_Data listing_
+===+

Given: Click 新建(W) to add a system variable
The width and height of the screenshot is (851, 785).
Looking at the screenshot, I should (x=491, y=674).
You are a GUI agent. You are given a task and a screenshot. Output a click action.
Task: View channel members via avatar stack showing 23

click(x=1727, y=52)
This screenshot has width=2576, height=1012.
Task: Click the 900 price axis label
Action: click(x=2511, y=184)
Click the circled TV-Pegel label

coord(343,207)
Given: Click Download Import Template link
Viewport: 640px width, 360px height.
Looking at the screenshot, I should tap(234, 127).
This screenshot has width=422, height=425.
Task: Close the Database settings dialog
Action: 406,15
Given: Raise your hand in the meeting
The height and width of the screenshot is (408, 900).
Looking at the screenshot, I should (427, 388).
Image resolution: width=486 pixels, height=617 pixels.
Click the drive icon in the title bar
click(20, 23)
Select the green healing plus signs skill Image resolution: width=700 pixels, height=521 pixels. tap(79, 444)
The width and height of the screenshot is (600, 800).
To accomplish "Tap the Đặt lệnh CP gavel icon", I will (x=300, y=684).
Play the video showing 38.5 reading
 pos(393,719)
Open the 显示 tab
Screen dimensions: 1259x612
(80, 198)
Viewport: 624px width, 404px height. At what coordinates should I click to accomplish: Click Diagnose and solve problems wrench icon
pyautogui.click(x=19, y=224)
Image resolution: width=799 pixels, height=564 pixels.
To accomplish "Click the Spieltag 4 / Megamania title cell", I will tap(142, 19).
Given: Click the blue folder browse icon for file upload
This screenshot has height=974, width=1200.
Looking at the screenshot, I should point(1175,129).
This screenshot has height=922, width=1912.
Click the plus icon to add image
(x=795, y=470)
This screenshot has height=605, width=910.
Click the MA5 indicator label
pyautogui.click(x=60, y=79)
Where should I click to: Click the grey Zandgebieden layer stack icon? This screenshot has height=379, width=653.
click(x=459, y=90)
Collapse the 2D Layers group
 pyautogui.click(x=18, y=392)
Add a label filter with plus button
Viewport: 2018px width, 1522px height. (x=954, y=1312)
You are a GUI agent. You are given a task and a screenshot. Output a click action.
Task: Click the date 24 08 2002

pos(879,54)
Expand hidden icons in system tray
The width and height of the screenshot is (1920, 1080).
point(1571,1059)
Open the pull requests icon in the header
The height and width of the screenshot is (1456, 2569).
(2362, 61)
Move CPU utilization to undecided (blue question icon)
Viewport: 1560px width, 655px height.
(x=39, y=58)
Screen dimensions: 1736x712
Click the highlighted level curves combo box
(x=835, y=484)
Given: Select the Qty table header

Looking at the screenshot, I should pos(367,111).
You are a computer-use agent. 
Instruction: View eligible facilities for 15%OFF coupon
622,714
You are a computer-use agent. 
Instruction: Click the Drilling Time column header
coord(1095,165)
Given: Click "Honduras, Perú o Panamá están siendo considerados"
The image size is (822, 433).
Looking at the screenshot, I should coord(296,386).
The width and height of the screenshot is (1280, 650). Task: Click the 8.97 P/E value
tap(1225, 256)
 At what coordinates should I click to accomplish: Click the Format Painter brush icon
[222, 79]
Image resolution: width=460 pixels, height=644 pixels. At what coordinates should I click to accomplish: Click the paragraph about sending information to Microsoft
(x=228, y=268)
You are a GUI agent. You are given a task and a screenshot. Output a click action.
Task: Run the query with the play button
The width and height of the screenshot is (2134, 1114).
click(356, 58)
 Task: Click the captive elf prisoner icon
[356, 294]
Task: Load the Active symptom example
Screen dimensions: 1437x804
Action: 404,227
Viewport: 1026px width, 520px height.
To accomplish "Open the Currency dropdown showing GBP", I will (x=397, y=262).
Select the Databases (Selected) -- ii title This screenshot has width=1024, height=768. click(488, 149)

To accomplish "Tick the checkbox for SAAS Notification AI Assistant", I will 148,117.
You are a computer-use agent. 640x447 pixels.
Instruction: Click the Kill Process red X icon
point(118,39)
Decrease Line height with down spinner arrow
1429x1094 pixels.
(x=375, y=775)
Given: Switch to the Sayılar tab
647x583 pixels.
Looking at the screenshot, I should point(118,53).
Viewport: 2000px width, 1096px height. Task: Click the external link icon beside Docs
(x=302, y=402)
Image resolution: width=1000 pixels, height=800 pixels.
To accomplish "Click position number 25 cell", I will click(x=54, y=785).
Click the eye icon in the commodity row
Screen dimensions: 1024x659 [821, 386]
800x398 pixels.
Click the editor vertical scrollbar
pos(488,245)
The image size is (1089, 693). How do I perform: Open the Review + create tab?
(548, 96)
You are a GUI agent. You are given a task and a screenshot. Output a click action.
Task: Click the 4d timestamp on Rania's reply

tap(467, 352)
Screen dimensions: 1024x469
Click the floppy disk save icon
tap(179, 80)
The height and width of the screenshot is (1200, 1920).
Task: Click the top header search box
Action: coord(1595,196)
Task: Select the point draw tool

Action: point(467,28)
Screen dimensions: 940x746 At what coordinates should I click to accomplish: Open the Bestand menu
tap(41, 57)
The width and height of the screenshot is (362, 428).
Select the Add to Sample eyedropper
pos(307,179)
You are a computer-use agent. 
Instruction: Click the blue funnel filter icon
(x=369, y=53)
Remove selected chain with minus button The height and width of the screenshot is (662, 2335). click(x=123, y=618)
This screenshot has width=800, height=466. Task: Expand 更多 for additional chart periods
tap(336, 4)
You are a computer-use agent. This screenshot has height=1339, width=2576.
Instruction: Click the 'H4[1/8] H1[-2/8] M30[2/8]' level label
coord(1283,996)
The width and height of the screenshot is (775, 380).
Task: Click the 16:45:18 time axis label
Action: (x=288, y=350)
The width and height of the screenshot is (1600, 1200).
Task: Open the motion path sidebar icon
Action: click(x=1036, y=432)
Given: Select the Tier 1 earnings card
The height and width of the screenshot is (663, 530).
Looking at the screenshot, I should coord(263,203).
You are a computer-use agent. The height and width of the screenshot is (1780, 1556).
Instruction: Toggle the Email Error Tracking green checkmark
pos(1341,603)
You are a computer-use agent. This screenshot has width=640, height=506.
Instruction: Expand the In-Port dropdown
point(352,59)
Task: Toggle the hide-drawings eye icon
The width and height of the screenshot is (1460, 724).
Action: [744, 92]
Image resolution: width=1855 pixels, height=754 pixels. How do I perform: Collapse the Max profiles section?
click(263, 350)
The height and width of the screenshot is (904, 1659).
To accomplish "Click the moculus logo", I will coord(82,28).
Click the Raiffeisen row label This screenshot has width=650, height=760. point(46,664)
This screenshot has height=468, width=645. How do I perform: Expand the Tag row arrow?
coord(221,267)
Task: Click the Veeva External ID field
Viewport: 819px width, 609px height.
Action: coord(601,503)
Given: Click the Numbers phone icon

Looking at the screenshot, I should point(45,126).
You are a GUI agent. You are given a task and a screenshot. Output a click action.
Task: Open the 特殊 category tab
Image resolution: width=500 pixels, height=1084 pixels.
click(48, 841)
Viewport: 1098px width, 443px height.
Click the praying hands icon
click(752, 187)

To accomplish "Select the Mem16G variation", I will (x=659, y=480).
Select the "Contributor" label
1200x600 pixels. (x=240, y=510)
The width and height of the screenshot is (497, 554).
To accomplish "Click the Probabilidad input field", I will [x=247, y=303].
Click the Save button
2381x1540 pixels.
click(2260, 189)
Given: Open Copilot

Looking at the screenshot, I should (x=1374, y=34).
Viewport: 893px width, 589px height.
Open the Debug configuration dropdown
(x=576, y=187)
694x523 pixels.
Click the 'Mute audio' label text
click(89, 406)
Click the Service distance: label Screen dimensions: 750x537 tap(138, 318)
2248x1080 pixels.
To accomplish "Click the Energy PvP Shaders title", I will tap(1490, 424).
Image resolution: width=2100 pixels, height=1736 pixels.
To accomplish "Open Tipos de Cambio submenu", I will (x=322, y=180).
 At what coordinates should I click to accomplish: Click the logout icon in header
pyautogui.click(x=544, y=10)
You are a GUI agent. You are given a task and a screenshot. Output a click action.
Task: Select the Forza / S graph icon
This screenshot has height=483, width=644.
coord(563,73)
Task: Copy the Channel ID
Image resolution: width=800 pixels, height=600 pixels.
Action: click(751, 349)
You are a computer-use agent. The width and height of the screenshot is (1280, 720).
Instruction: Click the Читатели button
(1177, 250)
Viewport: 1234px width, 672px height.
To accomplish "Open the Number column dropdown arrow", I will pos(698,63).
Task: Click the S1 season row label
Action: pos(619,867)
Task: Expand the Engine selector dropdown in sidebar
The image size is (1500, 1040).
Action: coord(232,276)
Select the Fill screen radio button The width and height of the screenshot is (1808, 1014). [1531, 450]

+===+

_TO BE DONE_
Retype everything in the data above from the line containing "Task: Copy the Channel ID" down to the line containing "Action: coord(232,276)", both ends included, character for character.

_WRITTEN REPLY_
Task: Copy the Channel ID
Image resolution: width=800 pixels, height=600 pixels.
Action: click(751, 349)
You are a computer-use agent. The width and height of the screenshot is (1280, 720).
Instruction: Click the Читатели button
(1177, 250)
Viewport: 1234px width, 672px height.
To accomplish "Open the Number column dropdown arrow", I will pos(698,63).
Task: Click the S1 season row label
Action: pos(619,867)
Task: Expand the Engine selector dropdown in sidebar
The image size is (1500, 1040).
Action: coord(232,276)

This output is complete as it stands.